Here the answer must be the exact run of lines from the line holding "892x640 pixels." to the end of the material below, and nothing else.

(Task input):
━━━━

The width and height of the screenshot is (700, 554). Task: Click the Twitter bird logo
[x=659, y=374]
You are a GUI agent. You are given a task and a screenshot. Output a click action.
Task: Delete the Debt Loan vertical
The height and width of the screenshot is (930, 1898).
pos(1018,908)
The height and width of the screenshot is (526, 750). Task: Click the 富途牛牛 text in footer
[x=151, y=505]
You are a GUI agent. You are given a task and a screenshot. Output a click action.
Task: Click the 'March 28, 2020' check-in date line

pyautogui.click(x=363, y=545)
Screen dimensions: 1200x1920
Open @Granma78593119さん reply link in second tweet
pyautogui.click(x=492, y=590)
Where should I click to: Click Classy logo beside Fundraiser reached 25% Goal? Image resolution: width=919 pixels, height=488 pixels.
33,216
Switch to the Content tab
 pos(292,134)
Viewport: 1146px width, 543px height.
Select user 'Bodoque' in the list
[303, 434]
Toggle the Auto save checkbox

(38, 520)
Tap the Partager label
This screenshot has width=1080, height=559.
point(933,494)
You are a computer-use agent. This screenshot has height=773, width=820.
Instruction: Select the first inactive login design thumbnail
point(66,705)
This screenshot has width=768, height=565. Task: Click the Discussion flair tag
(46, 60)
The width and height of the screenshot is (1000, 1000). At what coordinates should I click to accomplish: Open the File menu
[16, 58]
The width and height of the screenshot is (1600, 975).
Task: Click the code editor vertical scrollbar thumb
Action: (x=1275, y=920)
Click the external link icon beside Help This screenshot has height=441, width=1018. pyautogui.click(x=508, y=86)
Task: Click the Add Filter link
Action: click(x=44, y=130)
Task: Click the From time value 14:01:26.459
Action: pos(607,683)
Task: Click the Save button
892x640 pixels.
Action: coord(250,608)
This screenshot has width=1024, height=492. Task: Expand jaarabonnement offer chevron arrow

━━━━

(Answer box):
892x640 pixels.
Action: coord(250,608)
This screenshot has width=1024, height=492. Task: Expand jaarabonnement offer chevron arrow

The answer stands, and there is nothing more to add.